6–8 Jun 2011
Columbia University
US/Eastern timezone
AICI (June 6-7, 2011) and Snow Chemistry Modeling (June 8, 2011) workshops

Can detailed oxidation kinetics indicate where reactivity occurs in ice?

7 Jun 2011, 10:20
20m
Columbia University

Columbia University

New York, NY, USA

Speaker

Jon Abbatt

Description

One of the significant challenges to the ice chemistry community is to identify the medium in which reactive chemistry occurs, ie. on a QLL surface, in an associated brine, or in the bulk ice, and how fast it occurs in each medium. This talk will present the results from two reactive systems which help to identify the location of the reactive chemistry. In particular, detailed kinetics will be presented for: i) the heterogeneous oxidation of bromide by gas-phase ozone in both liquid and frozen salt solutions, and ii) the oxidation of succinic acid in liquid and frozen solutions, by photolytically generated hydroxyl radicals.

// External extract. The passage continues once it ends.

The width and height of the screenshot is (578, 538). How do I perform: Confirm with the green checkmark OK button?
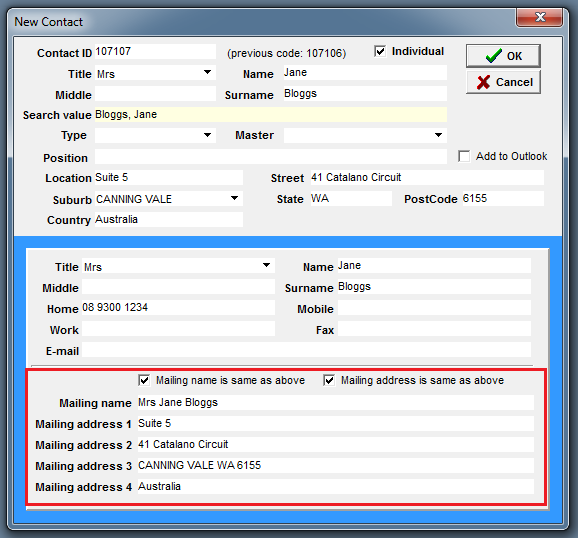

In the case of ozone/bromide, the kinetics indicate that both a surface and bulk phase reaction occur simultaneously with kinetics very similar between the frozen and liquid solutions. This suggests that brine chemistry is dominant. For the case of succinic acid, the unfrozen solution kinetics are substantially faster than for the frozen solutions, suggesting that the reactants are physically separated in the ice.